FYI, the link to set up the planes should be: http://blog.makezine.com/archive/2011/02/skill-set-tuning-planes-and-chisels.html


----------



## jsheaney

I bought the number 4 and 5 on sale at Woodcraft years ago. They were my first planes when I first started and wanted to figure out if I wanted to get into hand tools. I could never get them to work well. I finally bought the least expensive Lie-Nielsen plane, the little bronze block plane, just to see if it was the tool or me that was the problem. It was the tool.

Since then, I have only bought Lie-Nielsen and Veritas hand planes. I did not throw the Groz planes away, though. I put a severe curve on one of the blades and set up the jack as a scrub plane. That's all I use it for.


----------



## bubinga

Out of the 14 planes I have ,the #3 Groz had the second flattest sole. The flattest was a Millers Falls,10C,
that was dead flat, It took very little time to flatten the sole on the Groz,The only Groz, I have.
I don't have any LN'S. Once tuned up the Groz is a decent plane,it's almost as good as ,the one Record #4
I have
Even though I don't own any LN planes I think once tuned up my Millers Fills planes are probably just as good.


----------



## docholladay

There is another plane made in India sold under the name Anant. Anant has two lines of planes. They have the Anant line and then the Anant Kamal line (higher quality). Highland Woodworking carries them, but I have seen them in other catalogs also. Even the Kamal tools are reasonably priced. In addition, they also make reproductions of the No. 78 and the No. 52 as well as some spoke shaves and bull nose tools. For student planes, these might also be an alternative. Here is the link to them on the Highland website: http://www.highlandwoodworking.com/search.aspx?find=anant&log=false&category=243.

Doc


----------



## WhiskeyWaters

Thanks Doc - I haven't seen an Anant in either the high-wuality or low, though I have heard of them. What set-up time are we looking at with the Kamal, do you know?

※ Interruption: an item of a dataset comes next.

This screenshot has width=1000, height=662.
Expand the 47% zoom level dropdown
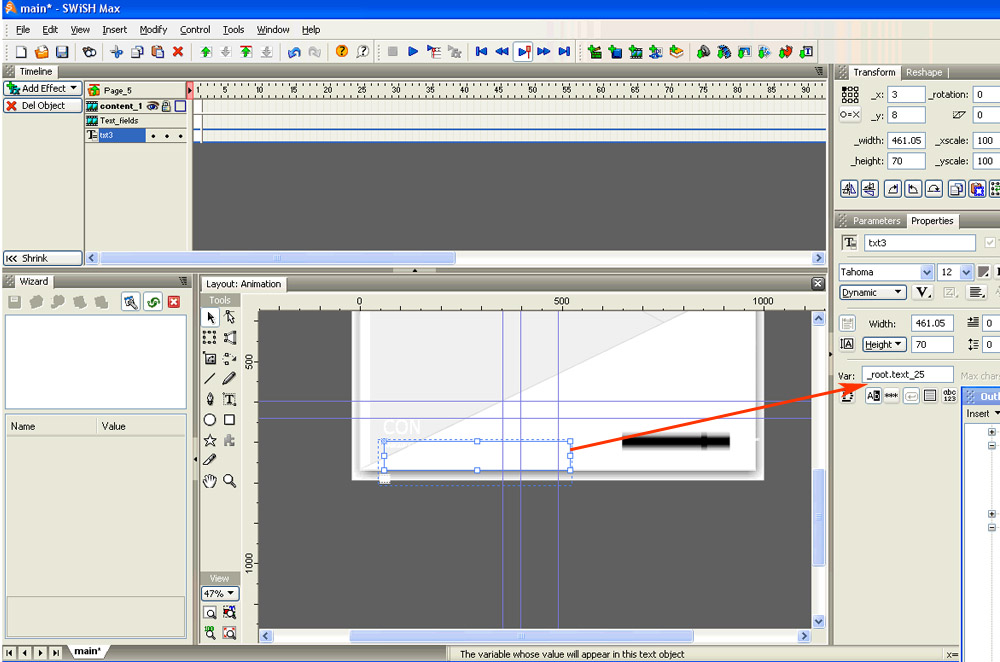(x=220, y=593)
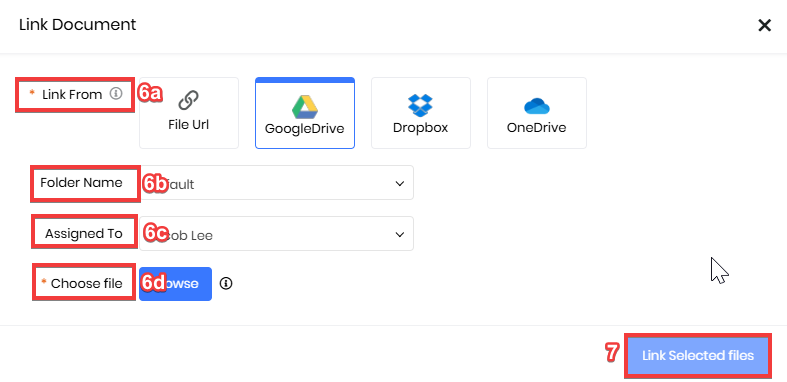Click the File Url chain-link icon

point(189,100)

I wonder if there's just one plant out there which produces the Groz/Footprint/Anant lines using old Stanley/Bedrock/Bailey patterns, ala the Royal Enfield?

-WW


----------



## 8iowa

Last year Highland woodworking in Atlanta had a close out on their line of std Anant planes. I bought the #7 jointer. It arrived just before the WIA Conference last October, so I took it with me to to the conference and showed it to Chris Schwarz. He was not impressed, although he told me that it was a good plane to fool around with to become famaliar with fixing up/tuning up planes.

I took it home and found, fortunately, that the sole was very flat. I did use the sandpaper on it as the factory machining was a little rough. The blade, which is probably on the soft side as Chris stated, none the less flattened and sharpened well enough to cut a hand held sheet of paper…... like schlipppppp. The chipbreaker needed work, and I never did get it perfect, but shavings don't seem to become clogged. All in all it's now a satisfactory plane for occasional work. It will probably eventually lead me into a LN, Lee Valley, or Clifton plane.

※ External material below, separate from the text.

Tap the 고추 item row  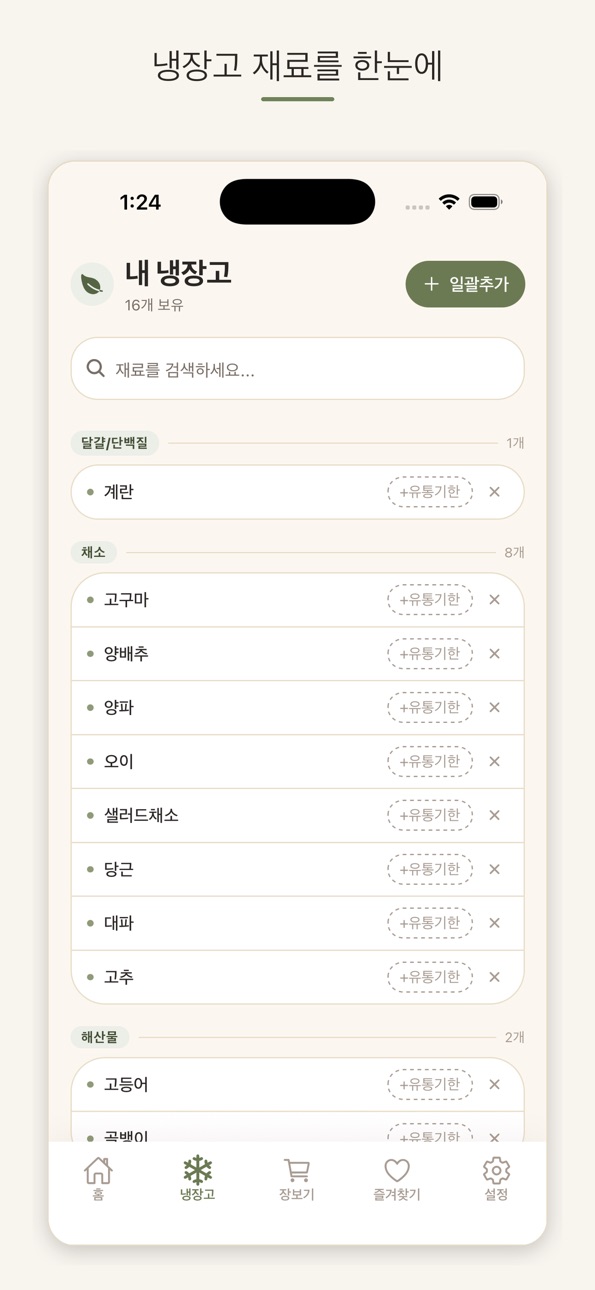(x=297, y=977)
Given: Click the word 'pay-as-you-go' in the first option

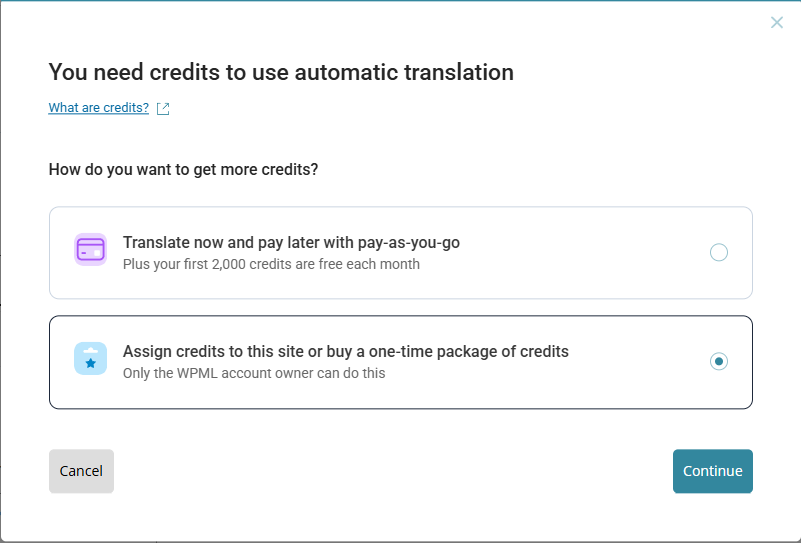Looking at the screenshot, I should tap(412, 242).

Apparently, Highland Woodworking is now closing out the Anant Kamal line as well.

the


----------



## WhiskeyWaters

Thanks for the info 8iowa.


----------



## bubinga

If you have 400 bucks for one plane great,if you don't
A common misconception among many new woodworkers is that you need an expensive plane to experience the joy of handplaning-the whisper-thin shavings, the tool gliding across the board, the glass-smooth, dead-flat result. Not true. You can get great results from a garage-sale find or an eBay purchase as long as you know what to do. Roland Johnson has rejuvenated dozens of Stanley Bailey planes and given more than 100 seminars on the subject. Here, he demonstrates how to tear down a plane to its bare chassis and rebuild it into a classic.

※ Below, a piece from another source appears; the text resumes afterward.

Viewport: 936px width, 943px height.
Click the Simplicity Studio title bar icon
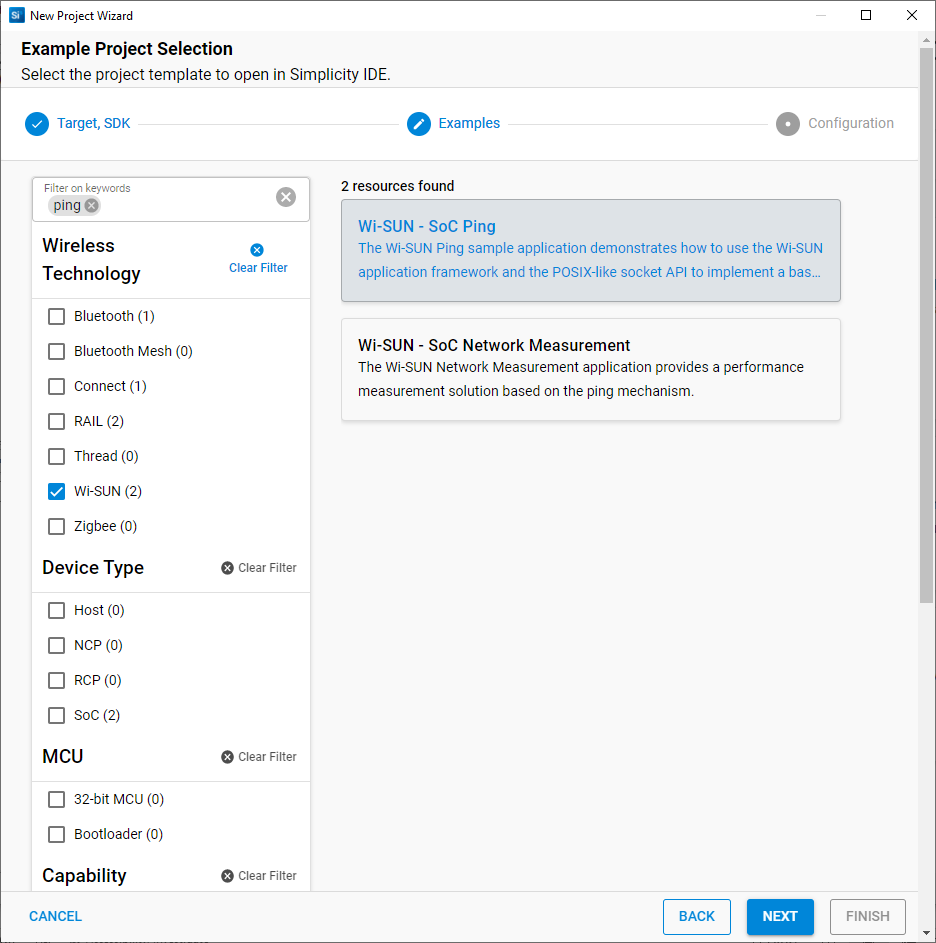point(14,15)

http://www.finewoodworking.com/ToolGuide/ToolGuidePDF.aspx?id=33752


----------



## Wolffarmer

Among my planes I have a Footprint #4 and a Anant Kamel #5. Yes the Footprint is not great but usable. Sole was not to bad, blade is thin and soft but it will work. The Kamel was pretty good, nice thick blade, just needed a bit of tinkering and it works pretty good. I will have to check out Highland if they are closing out the Kamels. I would like a #7 to extend past the 1933-1940ish Stanley Bailey #6 I picked up at an estate sale for $10. I do get lucky occasionally.

Randy


----------



## RGtools

Woodriver is a good line of planes if you want out of the box usability without the painful price-tag. Other than those you have to decide what's more important to you, your time or you money.


----------



## Woodsman1961

I've always been of the mind that most handplanes will perform quite well, if they are tuned correctly. I recently started using a #4 Smoothing plane made by Groz, which I purchased new over 10 years ago along with another plane. Unfortunately in a move back from another state, I misplaced these tools and just recently came upon them . I have a #5 that is still in the box, which I bought at the same time. After placing a quick final grind using a waterstone, I tested it at the bench on a piece of 5/4 cherry. The edge was completely rough.

Using this Smoother, I was able to bring it to a glass finish suitable for joining, within a minute. I checked the finish and applied my old favorite, the Bailey #7 and it produced a finish on a par with the Groz.

I've used friend's planes, the high priced ones such as Lie Nielsen and my experience is that these are simply showpieces. They perform no better than any plane that has substantial weight and flatness. In fact they are just overpriced paperweights for many novices who are fooled into believing that high priced tools will turn a person into a skilled woodworker.

I know of many people who purchase all the latest gadgets and high prices fences, which end up sitting in boxes in their closets. I feel a bit of pity for these folks as they are often hoodwinked into believing that a $400 plane will outperform an old beater that they could purchase on an auction site or at a garage sale for pennies on the dollar compared to the sometimes out of sight prices that the premium woodworking outlets offer.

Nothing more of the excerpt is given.